Assigned task:
In the entries below, every line that contains "tool" must be located and copied.

Top of Working data

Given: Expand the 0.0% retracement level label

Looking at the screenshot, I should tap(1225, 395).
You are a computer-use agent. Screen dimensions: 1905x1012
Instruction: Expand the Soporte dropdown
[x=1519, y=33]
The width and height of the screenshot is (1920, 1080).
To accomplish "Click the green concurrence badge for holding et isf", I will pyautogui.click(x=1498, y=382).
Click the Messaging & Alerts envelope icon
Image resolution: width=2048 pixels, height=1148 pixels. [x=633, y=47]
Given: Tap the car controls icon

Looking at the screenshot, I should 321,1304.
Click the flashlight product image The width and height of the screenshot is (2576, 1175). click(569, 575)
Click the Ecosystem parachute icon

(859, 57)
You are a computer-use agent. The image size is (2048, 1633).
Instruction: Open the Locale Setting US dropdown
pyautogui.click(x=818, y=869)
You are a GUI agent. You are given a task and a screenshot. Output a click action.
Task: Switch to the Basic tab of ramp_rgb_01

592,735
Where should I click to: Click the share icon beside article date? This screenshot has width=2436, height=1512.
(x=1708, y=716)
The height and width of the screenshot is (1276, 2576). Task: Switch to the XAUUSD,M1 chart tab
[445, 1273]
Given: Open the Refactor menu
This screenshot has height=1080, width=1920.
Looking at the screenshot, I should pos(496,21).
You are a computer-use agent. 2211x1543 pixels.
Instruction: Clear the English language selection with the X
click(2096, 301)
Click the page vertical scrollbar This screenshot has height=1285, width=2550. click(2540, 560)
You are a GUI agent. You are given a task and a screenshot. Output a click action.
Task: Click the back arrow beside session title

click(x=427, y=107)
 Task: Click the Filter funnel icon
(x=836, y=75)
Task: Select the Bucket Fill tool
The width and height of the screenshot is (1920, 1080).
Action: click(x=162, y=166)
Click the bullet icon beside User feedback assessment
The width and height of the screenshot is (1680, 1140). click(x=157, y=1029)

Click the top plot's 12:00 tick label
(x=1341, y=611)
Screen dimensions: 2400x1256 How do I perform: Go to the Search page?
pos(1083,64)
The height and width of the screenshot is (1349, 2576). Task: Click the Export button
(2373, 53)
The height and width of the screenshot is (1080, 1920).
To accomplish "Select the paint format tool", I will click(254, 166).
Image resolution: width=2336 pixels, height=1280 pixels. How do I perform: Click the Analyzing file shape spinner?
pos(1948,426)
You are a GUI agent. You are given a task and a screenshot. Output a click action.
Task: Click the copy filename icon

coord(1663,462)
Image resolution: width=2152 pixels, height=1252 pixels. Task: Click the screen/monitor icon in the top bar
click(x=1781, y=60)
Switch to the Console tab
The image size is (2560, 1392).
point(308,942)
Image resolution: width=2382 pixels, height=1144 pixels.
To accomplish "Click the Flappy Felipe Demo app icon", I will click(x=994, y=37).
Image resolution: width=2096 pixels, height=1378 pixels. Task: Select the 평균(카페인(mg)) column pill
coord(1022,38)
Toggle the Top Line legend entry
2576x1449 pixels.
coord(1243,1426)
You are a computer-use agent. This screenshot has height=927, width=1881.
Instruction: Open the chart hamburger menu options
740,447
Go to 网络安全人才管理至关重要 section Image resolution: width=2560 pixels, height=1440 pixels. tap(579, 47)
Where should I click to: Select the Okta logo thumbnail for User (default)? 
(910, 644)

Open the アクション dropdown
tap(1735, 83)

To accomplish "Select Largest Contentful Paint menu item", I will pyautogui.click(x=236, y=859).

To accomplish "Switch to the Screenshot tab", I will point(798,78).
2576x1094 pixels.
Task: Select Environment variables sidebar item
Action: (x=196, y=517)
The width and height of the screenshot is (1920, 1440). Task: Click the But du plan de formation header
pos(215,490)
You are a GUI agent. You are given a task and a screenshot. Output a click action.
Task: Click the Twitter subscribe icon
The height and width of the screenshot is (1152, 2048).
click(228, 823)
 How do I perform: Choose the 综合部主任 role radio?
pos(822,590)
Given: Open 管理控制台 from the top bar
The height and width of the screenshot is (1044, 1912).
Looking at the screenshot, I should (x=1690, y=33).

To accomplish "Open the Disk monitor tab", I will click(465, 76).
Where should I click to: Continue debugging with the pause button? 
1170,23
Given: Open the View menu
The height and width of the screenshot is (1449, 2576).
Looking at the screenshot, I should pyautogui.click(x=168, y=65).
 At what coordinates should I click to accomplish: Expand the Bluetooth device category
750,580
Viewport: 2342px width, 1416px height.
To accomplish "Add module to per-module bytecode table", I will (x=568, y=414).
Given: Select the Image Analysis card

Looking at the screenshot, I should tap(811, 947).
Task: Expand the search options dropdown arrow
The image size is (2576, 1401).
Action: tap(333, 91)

Bottom of Working data

Task result:
Task: Select the Bucket Fill tool
To accomplish "Select the paint format tool", I will click(254, 166).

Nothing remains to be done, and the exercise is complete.